Franciscan Spirit Blog

Prayer Tips from the Saints

For decades, the saints have been my mentors in prayer, faith companions whom the centuries cannot separate.

There is a saying in Proverbs that always tickles me, no matter what thicket of concerns I happen to be snared in at the time. “Whoever walks with the wise becomes wise…” (Proverbs 13:20). The faces of friends, writers, and saints who have kept me company through the long years flit through my head like the pages of a family album. 

And I am thankful. I have always felt sorry for those who have never had the way or the wanting to befriend the saints. These holy but imperfect souls come in every description, ethnic background, and personality.

They all have something to teach us, something that draws us closer to our God and to our true selves. Because I so enjoy connecting with the saints. It’s like being asked to spend time with my own family or dearest friends. Who could not find a favorite in the likes of Clare and Francis of Assisi, Thérèse of Lisieux and Ignatius of Loyola, Teresa of Avila, and John of the Cross? These six are among the Church’s wisest of guides. And they were just waiting to be asked, as the unnamed disciple asked Jesus himself, “teach us to pray” (Luke 11:1).

Theoretically, we all want to pray more as soon as “time allows.” Yet prayer tends to get preempted by things beyond our control, like the ongoing COVID-19 pandemic. What we fail to see is that these events cannot hold a candle to the worthiness of prayer.

So, we count on God’s willingness to wait, without complaint, for our promised attention down the road. I do not believe that anyone has ever put it better than Barbara Brown Taylor, in her book An Altar in the World: A Geography of Faith. She nails it when she observes, “To say I love God but I do not pray much is like saying I love life but I do not breathe much.”



I was led to pray with Francis on Mount La Verna as he begged God for the privilege of sharing Christ’s suffering on the cross. His prayer was so fervent that it generated the stigmata for Francis, and a more mature appreciation of suffering for me. Years later, when my only son took his own life, I came to understand what it meant to bear the wounds of Christ in my heart, my mind, my memory.

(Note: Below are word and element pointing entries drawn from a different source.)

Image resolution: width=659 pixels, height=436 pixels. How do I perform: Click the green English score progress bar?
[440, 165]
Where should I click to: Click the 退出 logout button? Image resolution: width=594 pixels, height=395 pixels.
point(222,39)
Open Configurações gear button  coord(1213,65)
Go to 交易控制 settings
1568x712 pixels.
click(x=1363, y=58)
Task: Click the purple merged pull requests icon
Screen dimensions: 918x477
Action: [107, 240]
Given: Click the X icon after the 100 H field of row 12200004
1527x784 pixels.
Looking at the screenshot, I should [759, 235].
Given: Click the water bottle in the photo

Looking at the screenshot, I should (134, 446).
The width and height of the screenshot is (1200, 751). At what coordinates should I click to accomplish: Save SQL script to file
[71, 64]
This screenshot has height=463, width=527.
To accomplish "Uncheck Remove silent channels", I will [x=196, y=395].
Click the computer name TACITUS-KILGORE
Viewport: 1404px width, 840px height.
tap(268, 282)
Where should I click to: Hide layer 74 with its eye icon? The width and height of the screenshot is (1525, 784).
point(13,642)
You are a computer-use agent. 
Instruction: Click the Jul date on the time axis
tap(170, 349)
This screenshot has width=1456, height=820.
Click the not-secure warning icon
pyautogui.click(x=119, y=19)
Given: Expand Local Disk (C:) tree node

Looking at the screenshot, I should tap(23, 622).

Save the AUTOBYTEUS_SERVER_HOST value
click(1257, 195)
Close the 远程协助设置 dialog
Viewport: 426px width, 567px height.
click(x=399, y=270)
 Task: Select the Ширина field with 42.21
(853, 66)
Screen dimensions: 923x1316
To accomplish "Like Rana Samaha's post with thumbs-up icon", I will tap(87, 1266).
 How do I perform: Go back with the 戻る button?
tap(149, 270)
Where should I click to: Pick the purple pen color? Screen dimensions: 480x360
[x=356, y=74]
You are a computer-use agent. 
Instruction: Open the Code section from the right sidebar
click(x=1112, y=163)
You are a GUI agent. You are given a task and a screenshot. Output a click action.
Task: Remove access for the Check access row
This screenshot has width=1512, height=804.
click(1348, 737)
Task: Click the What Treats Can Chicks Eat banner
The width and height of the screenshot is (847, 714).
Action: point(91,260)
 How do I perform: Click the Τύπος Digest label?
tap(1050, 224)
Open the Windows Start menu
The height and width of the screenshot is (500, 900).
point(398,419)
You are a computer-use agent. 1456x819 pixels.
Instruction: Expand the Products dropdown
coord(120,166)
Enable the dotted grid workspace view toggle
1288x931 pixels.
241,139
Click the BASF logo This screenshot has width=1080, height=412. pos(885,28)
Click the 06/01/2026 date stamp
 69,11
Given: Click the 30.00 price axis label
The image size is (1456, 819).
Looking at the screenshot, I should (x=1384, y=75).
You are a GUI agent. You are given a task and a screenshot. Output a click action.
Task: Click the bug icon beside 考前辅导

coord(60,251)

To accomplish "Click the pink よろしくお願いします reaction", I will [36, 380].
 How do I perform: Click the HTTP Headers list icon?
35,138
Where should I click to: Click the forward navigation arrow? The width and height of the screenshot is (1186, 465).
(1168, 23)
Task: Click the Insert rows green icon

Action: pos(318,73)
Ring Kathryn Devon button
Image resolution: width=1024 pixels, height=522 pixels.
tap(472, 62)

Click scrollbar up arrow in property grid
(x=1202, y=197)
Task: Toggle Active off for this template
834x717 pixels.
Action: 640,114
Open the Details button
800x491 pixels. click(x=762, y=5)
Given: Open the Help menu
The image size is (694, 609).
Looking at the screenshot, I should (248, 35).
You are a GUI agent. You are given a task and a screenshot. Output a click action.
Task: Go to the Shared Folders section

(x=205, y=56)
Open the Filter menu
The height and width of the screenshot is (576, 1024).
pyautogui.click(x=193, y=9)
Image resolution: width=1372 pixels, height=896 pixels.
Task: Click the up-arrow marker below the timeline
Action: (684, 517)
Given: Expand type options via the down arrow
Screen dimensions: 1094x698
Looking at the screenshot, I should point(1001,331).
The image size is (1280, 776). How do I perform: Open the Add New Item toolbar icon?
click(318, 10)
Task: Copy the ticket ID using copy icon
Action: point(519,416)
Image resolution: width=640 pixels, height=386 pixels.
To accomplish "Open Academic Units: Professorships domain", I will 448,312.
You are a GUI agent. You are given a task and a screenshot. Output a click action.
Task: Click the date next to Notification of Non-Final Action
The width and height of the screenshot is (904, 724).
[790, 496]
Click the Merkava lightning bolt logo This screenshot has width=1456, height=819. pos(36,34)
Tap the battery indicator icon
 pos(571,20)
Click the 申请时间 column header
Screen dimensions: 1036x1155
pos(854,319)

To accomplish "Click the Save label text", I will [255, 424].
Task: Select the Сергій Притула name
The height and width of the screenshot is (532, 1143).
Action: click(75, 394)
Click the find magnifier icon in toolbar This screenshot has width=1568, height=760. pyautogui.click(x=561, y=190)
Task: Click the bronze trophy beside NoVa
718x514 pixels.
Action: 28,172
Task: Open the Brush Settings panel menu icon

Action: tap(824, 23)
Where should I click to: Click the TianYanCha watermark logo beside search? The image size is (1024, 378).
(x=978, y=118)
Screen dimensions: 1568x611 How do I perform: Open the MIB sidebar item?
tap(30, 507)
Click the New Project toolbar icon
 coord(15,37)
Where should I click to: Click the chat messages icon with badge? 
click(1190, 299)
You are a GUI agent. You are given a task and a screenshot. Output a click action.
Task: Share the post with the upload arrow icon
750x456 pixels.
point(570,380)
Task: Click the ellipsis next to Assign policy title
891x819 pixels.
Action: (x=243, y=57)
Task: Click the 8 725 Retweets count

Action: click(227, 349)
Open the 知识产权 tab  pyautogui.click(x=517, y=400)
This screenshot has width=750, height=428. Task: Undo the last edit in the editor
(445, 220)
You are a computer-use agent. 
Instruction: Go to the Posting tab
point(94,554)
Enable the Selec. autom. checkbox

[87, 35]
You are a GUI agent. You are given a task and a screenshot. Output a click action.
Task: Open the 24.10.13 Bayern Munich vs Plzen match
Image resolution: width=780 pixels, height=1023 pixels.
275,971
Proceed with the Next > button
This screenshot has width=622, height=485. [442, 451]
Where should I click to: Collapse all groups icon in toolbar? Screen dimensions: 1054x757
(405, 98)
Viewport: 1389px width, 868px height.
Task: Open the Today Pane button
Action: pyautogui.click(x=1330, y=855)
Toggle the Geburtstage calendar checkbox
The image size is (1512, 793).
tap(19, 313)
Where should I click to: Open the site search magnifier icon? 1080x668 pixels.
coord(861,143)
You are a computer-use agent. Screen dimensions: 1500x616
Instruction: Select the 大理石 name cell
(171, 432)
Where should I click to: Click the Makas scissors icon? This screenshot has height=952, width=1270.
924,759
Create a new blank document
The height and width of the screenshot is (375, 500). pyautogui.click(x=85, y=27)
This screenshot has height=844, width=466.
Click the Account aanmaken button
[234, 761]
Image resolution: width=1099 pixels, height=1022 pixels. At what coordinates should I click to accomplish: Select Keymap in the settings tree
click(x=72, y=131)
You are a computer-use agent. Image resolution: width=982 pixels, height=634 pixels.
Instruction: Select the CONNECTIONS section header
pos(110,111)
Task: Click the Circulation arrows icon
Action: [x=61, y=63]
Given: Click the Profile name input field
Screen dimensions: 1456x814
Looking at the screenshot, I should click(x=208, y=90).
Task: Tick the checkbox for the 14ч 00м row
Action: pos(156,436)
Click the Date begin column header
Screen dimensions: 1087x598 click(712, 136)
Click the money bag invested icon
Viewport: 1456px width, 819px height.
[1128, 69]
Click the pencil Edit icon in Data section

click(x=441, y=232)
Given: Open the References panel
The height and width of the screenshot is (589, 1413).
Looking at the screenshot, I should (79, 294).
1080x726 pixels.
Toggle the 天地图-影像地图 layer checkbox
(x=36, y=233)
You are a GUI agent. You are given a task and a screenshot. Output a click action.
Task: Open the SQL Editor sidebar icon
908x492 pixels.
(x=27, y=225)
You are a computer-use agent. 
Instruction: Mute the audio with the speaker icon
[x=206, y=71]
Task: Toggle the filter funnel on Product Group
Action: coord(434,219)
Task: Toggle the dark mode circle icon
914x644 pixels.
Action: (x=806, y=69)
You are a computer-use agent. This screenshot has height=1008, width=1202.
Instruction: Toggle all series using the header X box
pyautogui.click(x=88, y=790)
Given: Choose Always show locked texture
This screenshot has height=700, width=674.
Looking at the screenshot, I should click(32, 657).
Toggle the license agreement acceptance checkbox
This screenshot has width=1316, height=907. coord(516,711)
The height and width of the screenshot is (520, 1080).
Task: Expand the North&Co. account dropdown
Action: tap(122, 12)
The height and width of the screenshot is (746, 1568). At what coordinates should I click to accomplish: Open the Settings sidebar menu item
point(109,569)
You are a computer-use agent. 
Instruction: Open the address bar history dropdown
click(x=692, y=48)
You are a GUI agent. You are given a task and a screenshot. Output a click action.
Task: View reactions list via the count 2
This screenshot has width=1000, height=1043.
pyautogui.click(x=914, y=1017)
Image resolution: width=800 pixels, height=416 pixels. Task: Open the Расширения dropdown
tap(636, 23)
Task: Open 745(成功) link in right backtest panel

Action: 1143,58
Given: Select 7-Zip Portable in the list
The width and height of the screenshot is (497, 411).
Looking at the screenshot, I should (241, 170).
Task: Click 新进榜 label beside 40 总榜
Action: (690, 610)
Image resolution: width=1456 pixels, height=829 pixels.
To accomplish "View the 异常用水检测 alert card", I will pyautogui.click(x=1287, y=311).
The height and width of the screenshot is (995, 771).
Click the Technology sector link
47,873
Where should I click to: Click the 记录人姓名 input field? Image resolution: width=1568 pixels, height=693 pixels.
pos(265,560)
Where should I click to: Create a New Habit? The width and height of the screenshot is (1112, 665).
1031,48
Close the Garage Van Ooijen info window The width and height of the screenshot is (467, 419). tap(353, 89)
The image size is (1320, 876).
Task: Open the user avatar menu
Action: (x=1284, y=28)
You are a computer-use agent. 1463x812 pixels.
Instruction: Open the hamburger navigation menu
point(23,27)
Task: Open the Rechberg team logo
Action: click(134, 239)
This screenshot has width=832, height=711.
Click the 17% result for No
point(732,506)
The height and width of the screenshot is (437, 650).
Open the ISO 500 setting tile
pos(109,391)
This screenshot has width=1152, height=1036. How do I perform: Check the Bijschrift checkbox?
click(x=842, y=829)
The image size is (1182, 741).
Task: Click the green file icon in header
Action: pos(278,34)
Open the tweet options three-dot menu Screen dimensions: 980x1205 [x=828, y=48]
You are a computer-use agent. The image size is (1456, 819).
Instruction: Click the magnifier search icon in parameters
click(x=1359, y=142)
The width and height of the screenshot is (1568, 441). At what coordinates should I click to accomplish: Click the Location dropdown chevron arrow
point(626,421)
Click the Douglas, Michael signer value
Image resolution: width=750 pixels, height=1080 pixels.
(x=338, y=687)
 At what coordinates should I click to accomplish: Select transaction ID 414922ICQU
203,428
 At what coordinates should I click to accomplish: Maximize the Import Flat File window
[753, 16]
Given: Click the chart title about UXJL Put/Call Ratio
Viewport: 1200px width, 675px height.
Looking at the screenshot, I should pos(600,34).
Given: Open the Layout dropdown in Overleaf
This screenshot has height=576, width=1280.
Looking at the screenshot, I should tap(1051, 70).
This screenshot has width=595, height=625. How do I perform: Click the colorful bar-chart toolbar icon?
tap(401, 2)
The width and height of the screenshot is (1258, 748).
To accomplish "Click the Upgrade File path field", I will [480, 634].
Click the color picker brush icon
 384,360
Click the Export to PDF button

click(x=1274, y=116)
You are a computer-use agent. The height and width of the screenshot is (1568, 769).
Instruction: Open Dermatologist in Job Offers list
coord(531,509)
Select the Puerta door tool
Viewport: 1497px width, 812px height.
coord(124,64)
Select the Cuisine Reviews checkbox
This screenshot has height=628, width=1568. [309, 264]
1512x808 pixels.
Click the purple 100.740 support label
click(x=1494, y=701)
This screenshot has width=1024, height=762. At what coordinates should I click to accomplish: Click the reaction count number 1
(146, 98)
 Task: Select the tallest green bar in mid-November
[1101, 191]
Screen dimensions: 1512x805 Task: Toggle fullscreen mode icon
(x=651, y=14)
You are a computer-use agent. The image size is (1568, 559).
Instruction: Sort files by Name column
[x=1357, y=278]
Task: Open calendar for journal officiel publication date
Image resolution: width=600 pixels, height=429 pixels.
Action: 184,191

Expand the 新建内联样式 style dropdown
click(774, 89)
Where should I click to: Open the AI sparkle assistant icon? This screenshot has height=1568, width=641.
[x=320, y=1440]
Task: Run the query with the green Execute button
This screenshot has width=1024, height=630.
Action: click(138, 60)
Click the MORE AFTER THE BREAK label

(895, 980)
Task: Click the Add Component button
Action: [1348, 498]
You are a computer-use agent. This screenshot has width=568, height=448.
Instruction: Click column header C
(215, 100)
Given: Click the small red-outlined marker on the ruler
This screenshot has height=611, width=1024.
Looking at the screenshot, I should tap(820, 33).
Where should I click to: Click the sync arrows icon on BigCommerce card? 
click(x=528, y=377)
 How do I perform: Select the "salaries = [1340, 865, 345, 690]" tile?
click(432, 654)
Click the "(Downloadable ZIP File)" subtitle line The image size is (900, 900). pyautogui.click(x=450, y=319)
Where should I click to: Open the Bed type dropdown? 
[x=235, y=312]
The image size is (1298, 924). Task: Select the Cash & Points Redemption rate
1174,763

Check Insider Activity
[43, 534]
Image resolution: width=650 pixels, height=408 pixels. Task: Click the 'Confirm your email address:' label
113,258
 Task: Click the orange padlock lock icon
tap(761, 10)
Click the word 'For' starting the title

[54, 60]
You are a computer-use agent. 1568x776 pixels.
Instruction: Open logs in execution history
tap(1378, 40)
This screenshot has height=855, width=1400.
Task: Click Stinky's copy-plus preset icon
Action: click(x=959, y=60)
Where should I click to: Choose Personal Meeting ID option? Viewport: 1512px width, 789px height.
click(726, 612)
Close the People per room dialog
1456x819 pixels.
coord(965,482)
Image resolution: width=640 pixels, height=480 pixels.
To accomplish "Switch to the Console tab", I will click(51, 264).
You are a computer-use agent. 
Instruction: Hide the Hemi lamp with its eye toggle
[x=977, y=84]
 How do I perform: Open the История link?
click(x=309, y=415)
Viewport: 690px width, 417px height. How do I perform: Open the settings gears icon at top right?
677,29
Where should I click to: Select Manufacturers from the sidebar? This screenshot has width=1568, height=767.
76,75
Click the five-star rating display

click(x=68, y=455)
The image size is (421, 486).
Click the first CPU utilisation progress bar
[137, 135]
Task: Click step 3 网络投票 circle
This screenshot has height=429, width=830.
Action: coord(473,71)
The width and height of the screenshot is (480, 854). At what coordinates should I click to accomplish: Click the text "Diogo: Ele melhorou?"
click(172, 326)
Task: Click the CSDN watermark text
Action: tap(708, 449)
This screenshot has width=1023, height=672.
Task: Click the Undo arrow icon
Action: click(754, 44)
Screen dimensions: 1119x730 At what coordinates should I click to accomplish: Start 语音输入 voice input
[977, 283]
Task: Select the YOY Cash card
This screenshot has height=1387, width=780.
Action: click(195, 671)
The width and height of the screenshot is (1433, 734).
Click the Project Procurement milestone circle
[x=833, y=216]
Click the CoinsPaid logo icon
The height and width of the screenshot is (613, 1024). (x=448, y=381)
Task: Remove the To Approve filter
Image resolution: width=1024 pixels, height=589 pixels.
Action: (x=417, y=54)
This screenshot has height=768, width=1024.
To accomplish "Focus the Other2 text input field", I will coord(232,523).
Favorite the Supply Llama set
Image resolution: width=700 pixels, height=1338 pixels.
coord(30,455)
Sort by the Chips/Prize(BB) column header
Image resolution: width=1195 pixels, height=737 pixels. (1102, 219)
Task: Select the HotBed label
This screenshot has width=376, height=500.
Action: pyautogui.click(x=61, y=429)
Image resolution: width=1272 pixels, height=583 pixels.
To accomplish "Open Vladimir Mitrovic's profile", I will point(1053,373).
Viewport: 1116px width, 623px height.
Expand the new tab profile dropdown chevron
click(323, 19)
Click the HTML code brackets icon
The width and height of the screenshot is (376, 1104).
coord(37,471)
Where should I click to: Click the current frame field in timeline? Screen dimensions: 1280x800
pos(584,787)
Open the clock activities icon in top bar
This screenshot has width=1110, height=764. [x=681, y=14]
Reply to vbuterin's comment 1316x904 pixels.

I was led to pray with Clare at her bare-bones enclosure in San Damiano where she planted her soul in silence and praised God in the Liturgy of the Hours. Her example encouraged me to create my own monastic cell in a corner of whatever home our oft-transplanted family occupied.

I was led to pray with Ignatius as he imaginatively applied his physical senses to recreating the Upper Room where the Lord Jesus hosted his Last Supper with his friends. And the saint and I were among them, hearing Jesus’s voice as he blessed the bread and wine, tasting his Body and Blood, feeling our hearts grow heavy with the threat of his arrest.

I was led to pray with Thérèse at the Carmel of Lisieux where she lived her Little Way of self-conquest and simple conversation with the Lord. She and I consoled each other when Jesus appeared not to hear a word we uttered.

I was led to offer the Lord’s Prayer with Teresa at St. Joseph’s Chapel in Avila, where La Madre taught me to enter into this familiar prayer’s inner meaning. With her help, I was able to turn an often-empty vocal prayer into a meditation on filial love, trust, and ever-willing forgiveness. I was led to pray with John of the Cross as he, in contemplation, ascended Mount Carmel, emptying himself of all concerns and anxieties along the arduous way. I followed behind him, hoping to be filled at the bubbling mountain spring of God’s surpassing love, wisdom, and delight.

For decades, the saints have been my mentors in prayer, faith companions whom the centuries cannot separate, beloved friends bound by Wisdom who “in every generation…passes into holy souls and makes them friends of God, and prophets” (Wisdom 7:27). Our saints await us, gathered under the Spirit of Wisdom’s bright wings. Let’s pray.